WHAT TO WORK ON: Substitute "interface agent" for "GUI agent" throughout the listing below, and give back the full listing with nothing else changed.
+++
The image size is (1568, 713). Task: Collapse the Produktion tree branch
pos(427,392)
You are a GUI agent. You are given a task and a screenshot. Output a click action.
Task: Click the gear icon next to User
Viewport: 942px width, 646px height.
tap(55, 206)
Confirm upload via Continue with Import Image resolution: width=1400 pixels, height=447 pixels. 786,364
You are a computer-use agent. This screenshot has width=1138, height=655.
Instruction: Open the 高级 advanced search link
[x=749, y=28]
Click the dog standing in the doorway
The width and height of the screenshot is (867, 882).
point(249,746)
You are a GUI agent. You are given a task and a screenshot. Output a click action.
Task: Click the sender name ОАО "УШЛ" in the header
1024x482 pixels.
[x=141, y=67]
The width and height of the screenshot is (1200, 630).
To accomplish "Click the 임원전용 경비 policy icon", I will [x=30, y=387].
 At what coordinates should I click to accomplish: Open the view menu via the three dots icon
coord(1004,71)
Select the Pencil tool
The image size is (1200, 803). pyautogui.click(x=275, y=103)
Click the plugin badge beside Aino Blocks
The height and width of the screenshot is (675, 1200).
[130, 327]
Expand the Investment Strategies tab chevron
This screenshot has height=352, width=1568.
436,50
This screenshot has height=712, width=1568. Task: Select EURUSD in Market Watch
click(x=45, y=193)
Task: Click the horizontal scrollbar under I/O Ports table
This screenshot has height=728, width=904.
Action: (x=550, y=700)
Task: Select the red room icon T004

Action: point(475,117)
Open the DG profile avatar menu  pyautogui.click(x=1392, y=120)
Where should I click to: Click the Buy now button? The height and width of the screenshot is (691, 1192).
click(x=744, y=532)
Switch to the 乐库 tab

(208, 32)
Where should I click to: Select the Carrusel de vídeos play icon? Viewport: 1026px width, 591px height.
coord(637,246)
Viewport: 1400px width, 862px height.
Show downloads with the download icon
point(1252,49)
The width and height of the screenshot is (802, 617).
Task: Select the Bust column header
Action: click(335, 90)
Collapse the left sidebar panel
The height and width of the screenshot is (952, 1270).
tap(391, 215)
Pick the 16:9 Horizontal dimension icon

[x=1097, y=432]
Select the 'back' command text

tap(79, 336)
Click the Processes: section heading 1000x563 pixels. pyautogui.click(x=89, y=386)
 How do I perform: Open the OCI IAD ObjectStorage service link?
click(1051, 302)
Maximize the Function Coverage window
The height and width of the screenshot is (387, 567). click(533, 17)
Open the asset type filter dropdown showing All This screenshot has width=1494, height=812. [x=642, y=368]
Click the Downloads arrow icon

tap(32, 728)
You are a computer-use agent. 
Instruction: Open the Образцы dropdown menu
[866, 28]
+++
EXPECTED ANSWER:
The image size is (1568, 713). Task: Collapse the Produktion tree branch
pos(427,392)
You are a interface agent. You are given a task and a screenshot. Output a click action.
Task: Click the gear icon next to User
Viewport: 942px width, 646px height.
tap(55, 206)
Confirm upload via Continue with Import Image resolution: width=1400 pixels, height=447 pixels. 786,364
You are a computer-use agent. This screenshot has width=1138, height=655.
Instruction: Open the 高级 advanced search link
[x=749, y=28]
Click the dog standing in the doorway
The width and height of the screenshot is (867, 882).
point(249,746)
You are a interface agent. You are given a task and a screenshot. Output a click action.
Task: Click the sender name ОАО "УШЛ" in the header
1024x482 pixels.
[x=141, y=67]
The width and height of the screenshot is (1200, 630).
To accomplish "Click the 임원전용 경비 policy icon", I will [x=30, y=387].
 At what coordinates should I click to accomplish: Open the view menu via the three dots icon
coord(1004,71)
Select the Pencil tool
The image size is (1200, 803). pyautogui.click(x=275, y=103)
Click the plugin badge beside Aino Blocks
The height and width of the screenshot is (675, 1200).
[130, 327]
Expand the Investment Strategies tab chevron
This screenshot has height=352, width=1568.
436,50
This screenshot has height=712, width=1568. Task: Select EURUSD in Market Watch
click(x=45, y=193)
Task: Click the horizontal scrollbar under I/O Ports table
This screenshot has height=728, width=904.
Action: (x=550, y=700)
Task: Select the red room icon T004

Action: point(475,117)
Open the DG profile avatar menu  pyautogui.click(x=1392, y=120)
Where should I click to: Click the Buy now button? The height and width of the screenshot is (691, 1192).
click(x=744, y=532)
Switch to the 乐库 tab

(208, 32)
Where should I click to: Select the Carrusel de vídeos play icon? Viewport: 1026px width, 591px height.
coord(637,246)
Viewport: 1400px width, 862px height.
Show downloads with the download icon
point(1252,49)
The width and height of the screenshot is (802, 617).
Task: Select the Bust column header
Action: click(335, 90)
Collapse the left sidebar panel
The height and width of the screenshot is (952, 1270).
tap(391, 215)
Pick the 16:9 Horizontal dimension icon

[x=1097, y=432]
Select the 'back' command text

tap(79, 336)
Click the Processes: section heading 1000x563 pixels. pyautogui.click(x=89, y=386)
 How do I perform: Open the OCI IAD ObjectStorage service link?
click(1051, 302)
Maximize the Function Coverage window
The height and width of the screenshot is (387, 567). click(533, 17)
Open the asset type filter dropdown showing All This screenshot has width=1494, height=812. [x=642, y=368]
Click the Downloads arrow icon

tap(32, 728)
You are a computer-use agent. 
Instruction: Open the Образцы dropdown menu
[866, 28]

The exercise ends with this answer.